#### [Task brief]
Once you have located the line containing "Viewport: 416px width, 233px height." in the material below, return it exactly along with each line after it through the line containing "Click the notification".
───
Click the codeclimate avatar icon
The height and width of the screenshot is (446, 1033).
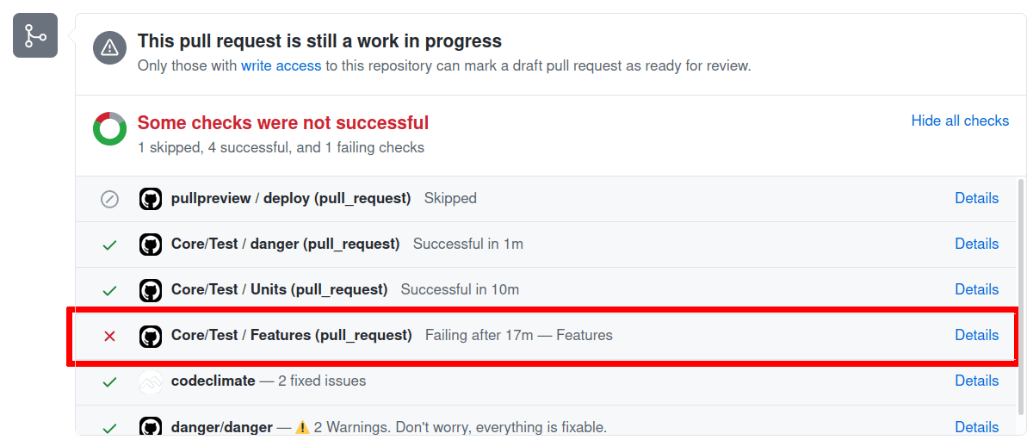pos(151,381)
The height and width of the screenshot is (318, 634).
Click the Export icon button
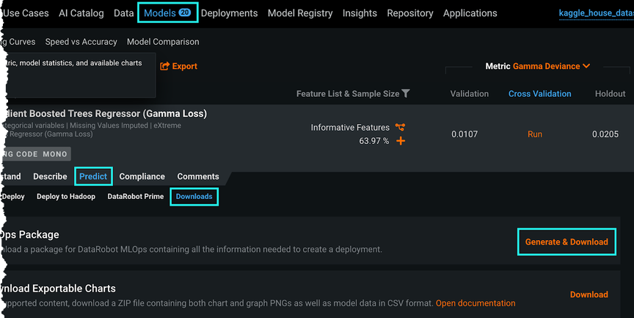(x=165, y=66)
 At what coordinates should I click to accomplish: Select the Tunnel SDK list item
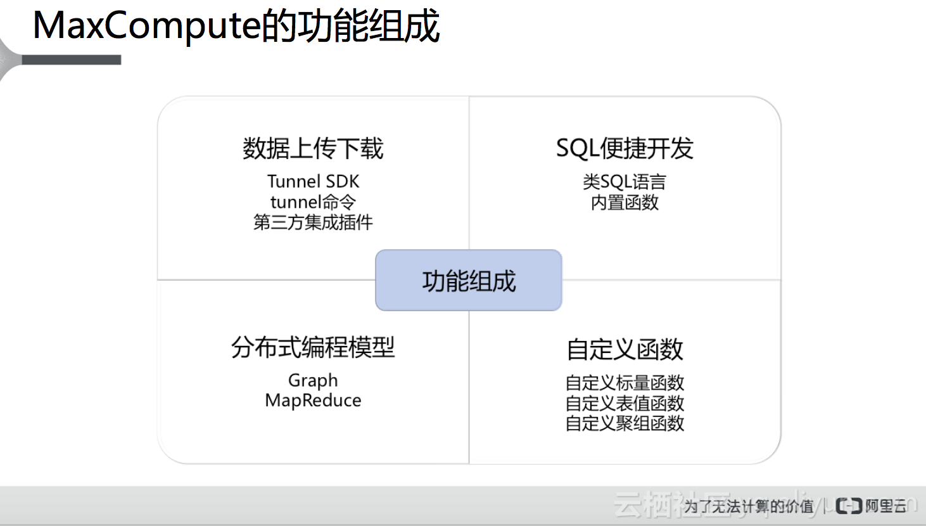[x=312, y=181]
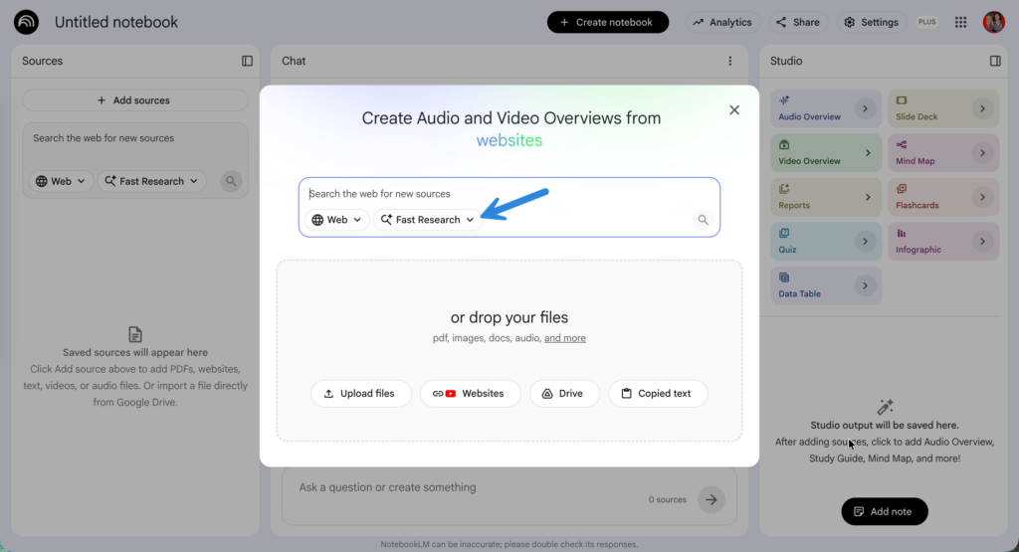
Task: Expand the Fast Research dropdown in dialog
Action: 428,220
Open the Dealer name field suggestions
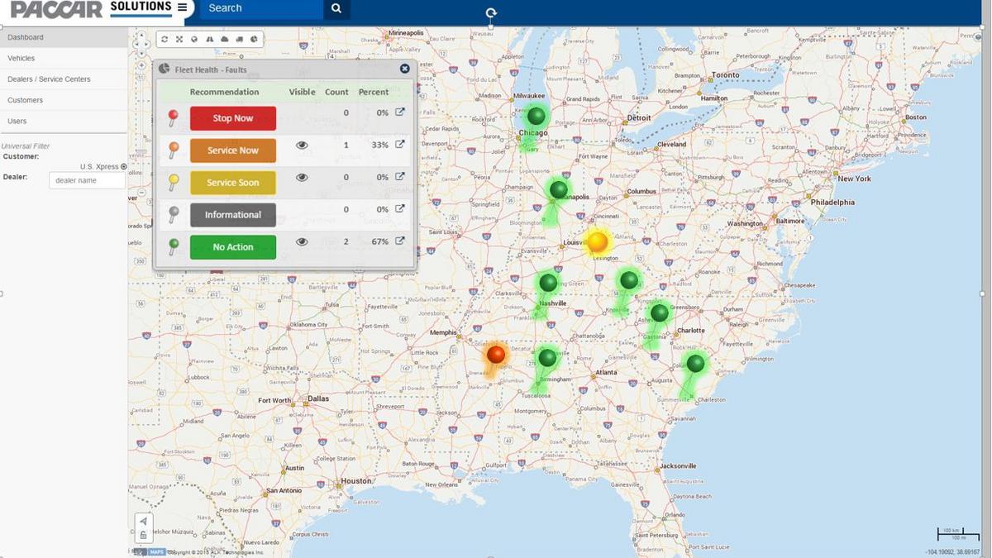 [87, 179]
───
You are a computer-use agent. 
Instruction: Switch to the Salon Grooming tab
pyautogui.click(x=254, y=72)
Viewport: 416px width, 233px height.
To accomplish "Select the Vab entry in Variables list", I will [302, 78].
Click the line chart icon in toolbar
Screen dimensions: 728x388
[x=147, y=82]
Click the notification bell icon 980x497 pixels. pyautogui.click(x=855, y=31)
───
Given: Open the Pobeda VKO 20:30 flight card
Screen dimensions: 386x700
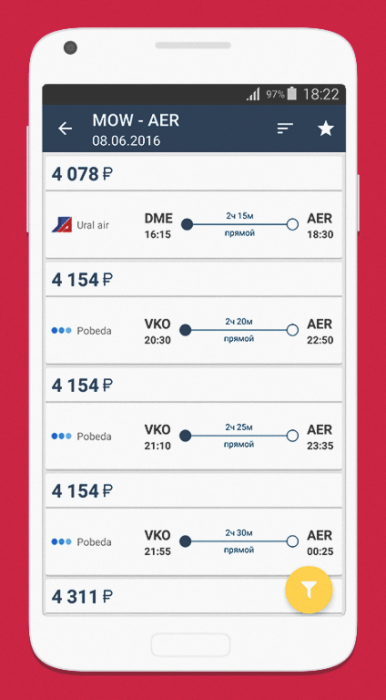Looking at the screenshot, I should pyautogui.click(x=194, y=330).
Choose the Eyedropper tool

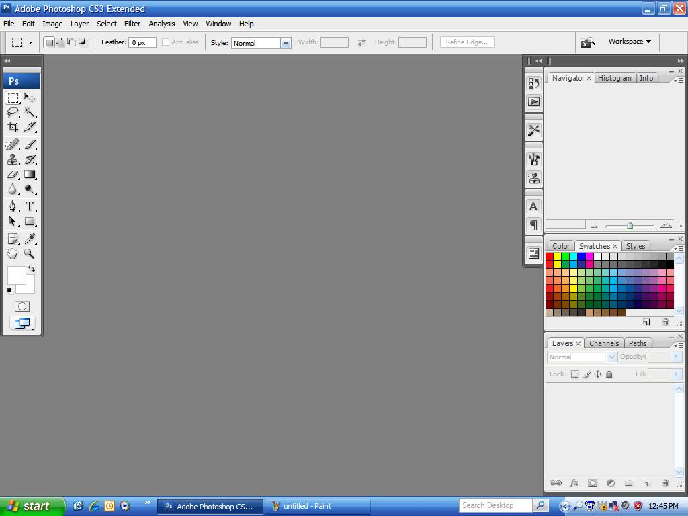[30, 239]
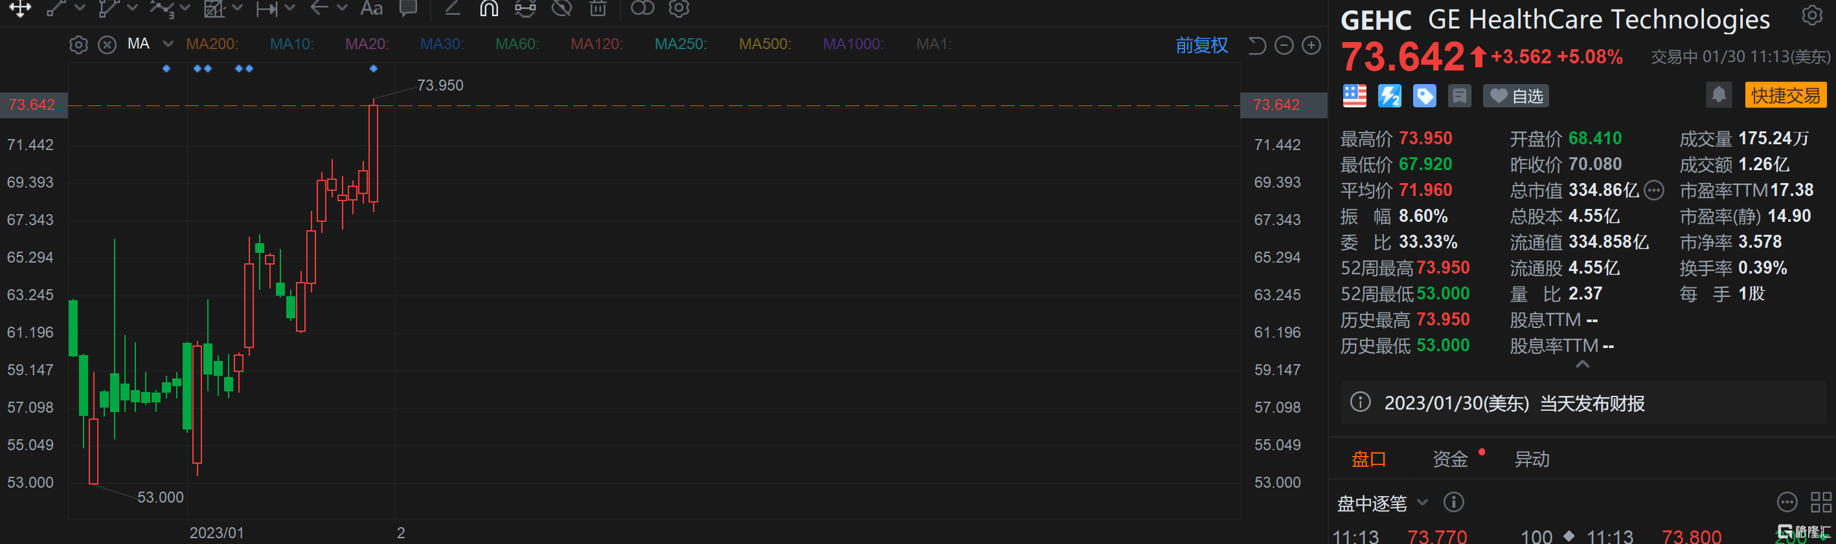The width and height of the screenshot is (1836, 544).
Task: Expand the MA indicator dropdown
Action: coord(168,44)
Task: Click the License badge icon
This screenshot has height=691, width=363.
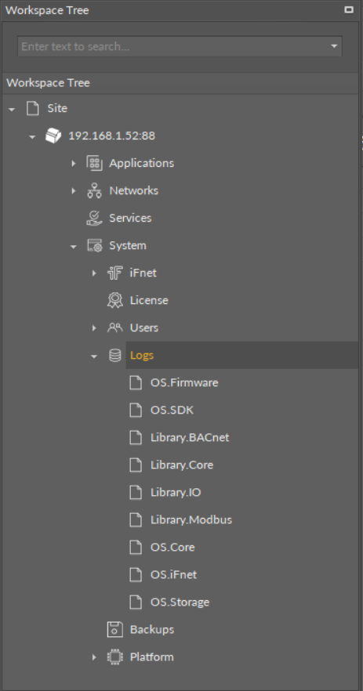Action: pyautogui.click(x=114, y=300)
───
#### [Response area]
Viewport: 416px width, 233px height.
To accomplish "Select the Vab entry in Variables list", I will [302, 78].
Click the line chart icon in toolbar
Screen dimensions: 728x388
[x=147, y=82]
Click the notification bell icon 980x497 pixels. pyautogui.click(x=855, y=31)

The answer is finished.